◆ Selected text
════════════════
State expenditure for January to August this year increased 13.5 percent on the same period last year, according to figures from the Department of Planning.

According to statistics from the Finance Ministry, the Maldives is facing a budget deficit of MVR 2.1 billion (US$136 million) on the back of revenue of MVR 7.7 billion (US$499 million), and expenditure of MVR 9.8 billion (US$635 million).

Meanwhile, revenue figures published by the Maldives Inland Revenue Authority (MIRA) for September showed an increase in revenue of 16 percent compared to the same month in 2011, however this was 2 percent less that expected.

More than a third of total revenue (36.4 percent) came from tourism land rent, an increase of US$1.8 million on the previous year to 14.6 million, followed by the Goods and Services Tax (GST) which increased US$2.6 million to US$7.2 million – representing 28.6 percent of total revenue for the month.

Source: MIRA

The MIRA figures do not include import duties which are received by customs.

The Maldives Monetary Authority (MMA)’s September review observed that while an increase in tourism arrivals had registered improvements in both monthly and annual terms, real GDP growth was expected to fall to 5.5 percent in 2012, a fall of two percent on 2011.

“As per the latest government cashflow statement, the overall fiscal deficit of the government
worsened during Jan-Aug 2012 compared to the same period of 2011,” the MMA observed, predicting a higher than expected budget deficit for the year.

Fishing – the Maldives’ second largest industry after tourism and responsible for almost 40 percent of the country’s employment, has steadily declined in terms of both catch and export earnings. MIRA’s figures for US dollar earnings highlight the country’s near total-dependency on tourism as a means of earning foreign exchange.
════════════════
◆ Given records
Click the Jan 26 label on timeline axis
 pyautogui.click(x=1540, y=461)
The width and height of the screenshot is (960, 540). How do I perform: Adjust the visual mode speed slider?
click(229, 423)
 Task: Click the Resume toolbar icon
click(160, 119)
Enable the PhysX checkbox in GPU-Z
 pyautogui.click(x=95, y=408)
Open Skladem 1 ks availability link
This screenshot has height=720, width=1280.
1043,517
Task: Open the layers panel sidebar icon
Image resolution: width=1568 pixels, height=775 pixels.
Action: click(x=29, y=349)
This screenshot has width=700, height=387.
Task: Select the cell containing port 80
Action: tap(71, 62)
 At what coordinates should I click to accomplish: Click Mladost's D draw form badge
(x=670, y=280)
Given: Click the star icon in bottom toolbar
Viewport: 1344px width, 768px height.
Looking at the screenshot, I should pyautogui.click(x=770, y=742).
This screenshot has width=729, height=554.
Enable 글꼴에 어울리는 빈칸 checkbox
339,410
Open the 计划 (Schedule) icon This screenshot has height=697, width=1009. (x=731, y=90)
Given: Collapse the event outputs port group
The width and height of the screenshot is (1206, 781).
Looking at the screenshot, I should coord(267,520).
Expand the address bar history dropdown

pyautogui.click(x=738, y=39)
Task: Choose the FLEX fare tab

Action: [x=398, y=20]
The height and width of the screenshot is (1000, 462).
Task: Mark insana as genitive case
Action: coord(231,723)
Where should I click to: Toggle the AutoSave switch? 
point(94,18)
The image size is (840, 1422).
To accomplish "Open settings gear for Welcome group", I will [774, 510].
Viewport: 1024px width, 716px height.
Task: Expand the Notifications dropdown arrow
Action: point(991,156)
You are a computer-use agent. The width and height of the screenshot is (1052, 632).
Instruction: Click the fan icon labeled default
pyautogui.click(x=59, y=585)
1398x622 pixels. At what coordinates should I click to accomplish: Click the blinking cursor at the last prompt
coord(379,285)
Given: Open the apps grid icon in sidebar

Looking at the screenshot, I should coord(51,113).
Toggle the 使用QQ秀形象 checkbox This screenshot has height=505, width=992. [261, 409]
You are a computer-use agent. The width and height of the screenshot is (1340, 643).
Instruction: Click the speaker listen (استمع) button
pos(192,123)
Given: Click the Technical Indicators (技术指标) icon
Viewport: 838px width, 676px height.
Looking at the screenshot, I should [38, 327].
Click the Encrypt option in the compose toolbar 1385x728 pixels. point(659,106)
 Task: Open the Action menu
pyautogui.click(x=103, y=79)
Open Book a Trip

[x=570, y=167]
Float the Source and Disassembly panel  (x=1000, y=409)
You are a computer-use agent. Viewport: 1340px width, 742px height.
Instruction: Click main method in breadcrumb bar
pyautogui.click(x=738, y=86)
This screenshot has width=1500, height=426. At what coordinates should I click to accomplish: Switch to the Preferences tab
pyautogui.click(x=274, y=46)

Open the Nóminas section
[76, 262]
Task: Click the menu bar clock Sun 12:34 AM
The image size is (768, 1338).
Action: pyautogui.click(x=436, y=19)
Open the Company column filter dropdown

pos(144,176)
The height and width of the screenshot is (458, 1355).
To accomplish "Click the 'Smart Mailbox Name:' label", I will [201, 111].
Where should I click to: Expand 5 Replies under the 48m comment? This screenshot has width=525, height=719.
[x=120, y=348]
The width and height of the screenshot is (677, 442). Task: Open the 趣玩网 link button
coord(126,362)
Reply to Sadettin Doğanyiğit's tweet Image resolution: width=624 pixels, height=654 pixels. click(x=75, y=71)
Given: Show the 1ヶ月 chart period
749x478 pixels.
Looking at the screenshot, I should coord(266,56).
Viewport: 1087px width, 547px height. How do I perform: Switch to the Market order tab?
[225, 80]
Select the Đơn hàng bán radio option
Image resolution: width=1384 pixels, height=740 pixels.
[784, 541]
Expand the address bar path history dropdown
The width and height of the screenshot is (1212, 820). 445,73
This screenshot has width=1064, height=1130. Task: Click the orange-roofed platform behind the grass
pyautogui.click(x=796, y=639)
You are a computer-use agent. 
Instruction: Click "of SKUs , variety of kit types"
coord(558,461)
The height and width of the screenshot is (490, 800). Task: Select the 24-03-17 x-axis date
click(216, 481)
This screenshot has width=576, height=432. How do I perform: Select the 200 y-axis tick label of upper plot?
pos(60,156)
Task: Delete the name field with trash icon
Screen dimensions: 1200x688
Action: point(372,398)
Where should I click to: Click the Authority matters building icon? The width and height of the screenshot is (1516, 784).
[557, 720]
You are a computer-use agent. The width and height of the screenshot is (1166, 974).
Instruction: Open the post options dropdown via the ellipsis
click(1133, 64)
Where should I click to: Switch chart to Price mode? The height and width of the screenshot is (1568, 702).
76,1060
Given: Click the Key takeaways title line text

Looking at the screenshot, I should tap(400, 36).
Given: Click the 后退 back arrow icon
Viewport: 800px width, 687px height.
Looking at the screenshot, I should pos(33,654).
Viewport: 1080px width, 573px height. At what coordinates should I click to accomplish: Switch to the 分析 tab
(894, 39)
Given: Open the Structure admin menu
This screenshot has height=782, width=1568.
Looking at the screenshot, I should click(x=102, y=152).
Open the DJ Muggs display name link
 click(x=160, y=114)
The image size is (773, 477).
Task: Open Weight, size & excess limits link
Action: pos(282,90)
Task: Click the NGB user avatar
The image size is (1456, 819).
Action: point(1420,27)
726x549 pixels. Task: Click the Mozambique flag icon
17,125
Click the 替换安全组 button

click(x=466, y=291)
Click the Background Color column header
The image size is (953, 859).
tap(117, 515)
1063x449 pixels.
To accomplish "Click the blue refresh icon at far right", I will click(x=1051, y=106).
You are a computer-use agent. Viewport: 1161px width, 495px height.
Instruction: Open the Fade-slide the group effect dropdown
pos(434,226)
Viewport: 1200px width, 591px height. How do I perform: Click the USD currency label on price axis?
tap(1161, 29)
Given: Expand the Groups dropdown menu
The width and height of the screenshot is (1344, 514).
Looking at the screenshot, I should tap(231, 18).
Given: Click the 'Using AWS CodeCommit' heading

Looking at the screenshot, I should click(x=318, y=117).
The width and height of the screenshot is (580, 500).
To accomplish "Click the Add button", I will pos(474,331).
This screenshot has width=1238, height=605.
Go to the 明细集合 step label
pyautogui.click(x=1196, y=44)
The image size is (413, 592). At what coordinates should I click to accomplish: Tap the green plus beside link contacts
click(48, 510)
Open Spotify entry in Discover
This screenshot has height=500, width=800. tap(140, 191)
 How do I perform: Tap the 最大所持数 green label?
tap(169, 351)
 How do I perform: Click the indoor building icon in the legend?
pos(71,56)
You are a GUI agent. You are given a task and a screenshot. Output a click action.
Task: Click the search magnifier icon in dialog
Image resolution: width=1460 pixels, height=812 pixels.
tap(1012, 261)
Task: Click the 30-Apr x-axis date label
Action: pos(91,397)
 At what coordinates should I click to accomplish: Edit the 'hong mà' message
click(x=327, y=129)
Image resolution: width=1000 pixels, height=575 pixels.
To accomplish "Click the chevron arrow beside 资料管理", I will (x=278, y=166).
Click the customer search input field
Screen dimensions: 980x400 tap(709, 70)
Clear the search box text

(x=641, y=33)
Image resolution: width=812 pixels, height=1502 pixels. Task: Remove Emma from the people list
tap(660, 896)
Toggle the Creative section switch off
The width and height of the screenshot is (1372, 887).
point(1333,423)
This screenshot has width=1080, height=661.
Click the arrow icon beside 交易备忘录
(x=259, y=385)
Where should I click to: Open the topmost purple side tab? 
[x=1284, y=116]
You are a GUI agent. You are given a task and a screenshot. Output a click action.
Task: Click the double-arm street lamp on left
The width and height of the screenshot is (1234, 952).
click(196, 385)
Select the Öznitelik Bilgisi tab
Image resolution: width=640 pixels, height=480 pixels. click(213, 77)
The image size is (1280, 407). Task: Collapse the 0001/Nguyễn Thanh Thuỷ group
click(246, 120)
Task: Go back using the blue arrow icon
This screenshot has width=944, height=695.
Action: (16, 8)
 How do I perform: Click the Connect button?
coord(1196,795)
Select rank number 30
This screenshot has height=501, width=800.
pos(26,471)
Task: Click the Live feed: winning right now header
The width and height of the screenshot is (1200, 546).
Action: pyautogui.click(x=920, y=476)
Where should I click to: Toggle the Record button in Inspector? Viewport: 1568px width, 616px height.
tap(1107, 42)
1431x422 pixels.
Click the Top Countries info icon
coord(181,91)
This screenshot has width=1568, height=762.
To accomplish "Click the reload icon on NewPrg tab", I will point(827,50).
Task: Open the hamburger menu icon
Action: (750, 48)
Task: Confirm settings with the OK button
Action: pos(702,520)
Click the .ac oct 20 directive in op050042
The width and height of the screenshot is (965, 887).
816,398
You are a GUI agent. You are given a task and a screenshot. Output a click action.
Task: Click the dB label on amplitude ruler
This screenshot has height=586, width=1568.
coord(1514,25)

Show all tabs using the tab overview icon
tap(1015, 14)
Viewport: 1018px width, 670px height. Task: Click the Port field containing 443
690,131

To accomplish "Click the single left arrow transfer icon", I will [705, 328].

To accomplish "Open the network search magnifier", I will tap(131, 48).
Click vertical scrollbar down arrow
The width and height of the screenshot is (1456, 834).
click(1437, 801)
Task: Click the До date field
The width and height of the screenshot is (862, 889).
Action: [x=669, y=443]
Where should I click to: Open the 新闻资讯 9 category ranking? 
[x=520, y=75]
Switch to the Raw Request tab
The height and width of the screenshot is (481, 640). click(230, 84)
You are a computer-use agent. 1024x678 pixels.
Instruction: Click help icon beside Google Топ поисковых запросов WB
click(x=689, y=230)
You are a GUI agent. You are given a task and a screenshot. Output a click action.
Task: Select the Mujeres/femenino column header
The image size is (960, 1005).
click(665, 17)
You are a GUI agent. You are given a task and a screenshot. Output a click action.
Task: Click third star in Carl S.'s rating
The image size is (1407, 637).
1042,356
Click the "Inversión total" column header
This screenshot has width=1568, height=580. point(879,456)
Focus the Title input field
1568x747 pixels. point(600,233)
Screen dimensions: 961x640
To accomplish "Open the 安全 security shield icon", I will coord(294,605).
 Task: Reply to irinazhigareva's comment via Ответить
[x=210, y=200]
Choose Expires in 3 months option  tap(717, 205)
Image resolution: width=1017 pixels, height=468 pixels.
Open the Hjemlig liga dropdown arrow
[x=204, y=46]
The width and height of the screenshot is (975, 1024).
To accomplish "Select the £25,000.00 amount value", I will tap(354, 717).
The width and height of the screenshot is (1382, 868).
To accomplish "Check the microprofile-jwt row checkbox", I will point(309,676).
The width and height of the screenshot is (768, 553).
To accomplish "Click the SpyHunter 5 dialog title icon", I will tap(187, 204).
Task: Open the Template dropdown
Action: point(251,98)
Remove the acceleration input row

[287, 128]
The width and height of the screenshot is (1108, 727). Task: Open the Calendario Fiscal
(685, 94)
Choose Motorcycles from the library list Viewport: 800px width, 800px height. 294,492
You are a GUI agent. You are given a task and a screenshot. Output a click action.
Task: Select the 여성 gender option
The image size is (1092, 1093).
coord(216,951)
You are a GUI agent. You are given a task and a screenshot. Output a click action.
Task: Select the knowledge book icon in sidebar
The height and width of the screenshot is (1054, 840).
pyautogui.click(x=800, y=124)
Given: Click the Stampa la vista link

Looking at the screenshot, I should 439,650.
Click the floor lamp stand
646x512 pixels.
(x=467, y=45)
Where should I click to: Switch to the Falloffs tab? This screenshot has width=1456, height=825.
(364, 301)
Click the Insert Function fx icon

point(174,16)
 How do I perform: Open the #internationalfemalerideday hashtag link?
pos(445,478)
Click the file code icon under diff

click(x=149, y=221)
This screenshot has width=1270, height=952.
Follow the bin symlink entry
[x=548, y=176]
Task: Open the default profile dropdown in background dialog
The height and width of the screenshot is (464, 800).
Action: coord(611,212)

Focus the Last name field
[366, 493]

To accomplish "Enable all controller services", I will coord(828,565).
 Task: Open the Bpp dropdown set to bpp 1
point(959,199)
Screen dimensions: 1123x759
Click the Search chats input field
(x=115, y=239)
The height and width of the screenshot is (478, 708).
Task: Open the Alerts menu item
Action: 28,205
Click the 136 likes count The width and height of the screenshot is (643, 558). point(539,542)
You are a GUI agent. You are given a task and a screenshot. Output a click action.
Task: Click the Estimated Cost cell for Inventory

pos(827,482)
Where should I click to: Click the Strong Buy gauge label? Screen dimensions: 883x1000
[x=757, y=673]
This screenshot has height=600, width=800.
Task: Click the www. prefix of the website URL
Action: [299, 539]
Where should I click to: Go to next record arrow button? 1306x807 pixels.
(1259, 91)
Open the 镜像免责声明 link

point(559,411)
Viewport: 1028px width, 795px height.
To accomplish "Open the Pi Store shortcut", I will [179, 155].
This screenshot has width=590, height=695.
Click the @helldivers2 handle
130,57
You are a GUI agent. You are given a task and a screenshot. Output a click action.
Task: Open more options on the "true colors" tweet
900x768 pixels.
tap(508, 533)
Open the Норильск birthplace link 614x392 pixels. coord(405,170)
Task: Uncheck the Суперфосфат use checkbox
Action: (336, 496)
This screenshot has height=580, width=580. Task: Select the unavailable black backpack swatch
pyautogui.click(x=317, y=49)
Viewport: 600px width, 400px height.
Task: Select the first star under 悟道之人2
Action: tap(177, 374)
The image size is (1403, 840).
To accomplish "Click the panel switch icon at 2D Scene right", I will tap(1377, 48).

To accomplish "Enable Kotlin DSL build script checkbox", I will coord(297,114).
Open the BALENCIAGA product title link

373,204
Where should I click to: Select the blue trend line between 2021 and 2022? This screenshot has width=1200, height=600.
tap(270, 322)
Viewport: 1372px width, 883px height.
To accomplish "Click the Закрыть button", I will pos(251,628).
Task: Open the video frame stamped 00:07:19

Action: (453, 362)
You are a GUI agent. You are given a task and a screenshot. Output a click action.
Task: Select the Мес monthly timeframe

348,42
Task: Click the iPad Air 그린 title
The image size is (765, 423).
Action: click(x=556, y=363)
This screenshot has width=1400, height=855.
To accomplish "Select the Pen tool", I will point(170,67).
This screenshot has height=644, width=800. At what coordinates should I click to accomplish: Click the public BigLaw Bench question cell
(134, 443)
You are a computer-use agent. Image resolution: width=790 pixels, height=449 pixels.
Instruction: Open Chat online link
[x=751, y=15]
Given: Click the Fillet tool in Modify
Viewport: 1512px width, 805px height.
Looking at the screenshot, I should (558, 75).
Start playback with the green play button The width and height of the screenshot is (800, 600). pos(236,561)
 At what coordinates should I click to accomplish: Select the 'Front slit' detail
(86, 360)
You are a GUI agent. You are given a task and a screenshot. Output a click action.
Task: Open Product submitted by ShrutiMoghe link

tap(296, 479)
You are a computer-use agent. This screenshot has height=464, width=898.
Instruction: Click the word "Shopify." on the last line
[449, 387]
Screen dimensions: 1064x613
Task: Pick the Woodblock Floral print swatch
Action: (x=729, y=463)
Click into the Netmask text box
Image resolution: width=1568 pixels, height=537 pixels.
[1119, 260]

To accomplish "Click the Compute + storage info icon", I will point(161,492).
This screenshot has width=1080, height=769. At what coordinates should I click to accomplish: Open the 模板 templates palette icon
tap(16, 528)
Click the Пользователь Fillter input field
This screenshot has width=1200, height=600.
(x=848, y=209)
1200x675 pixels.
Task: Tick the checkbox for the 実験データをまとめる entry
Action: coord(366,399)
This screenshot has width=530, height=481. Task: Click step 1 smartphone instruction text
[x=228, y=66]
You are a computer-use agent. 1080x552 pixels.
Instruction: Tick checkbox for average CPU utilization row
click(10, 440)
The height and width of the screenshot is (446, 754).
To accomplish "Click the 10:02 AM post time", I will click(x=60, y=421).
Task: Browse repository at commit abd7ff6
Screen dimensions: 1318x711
════════════════
◆ Task list
1. Translate this sentence from the passage on Maldives public finances into Spanish: "The MIRA figures do not include import duties which are received by customs."
2. Echo the part of the passage on Maldives public finances starting at "Meanwhile, revenue figures" and ending at "for the month.".
The items are not used in anything that follows.

◆ Answers by task
1. Las cifras de la MIRA no incluyen los aranceles de importación, que son percibidos por la aduana.

2.
Meanwhile, revenue figures published by the Maldives Inland Revenue Authority (MIRA) for September showed an increase in revenue of 16 percent compared to the same month in 2011, however this was 2 percent less that expected.

More than a third of total revenue (36.4 percent) came from tourism land rent, an increase of US$1.8 million on the previous year to 14.6 million, followed by the Goods and Services Tax (GST) which increased US$2.6 million to US$7.2 million – representing 28.6 percent of total revenue for the month.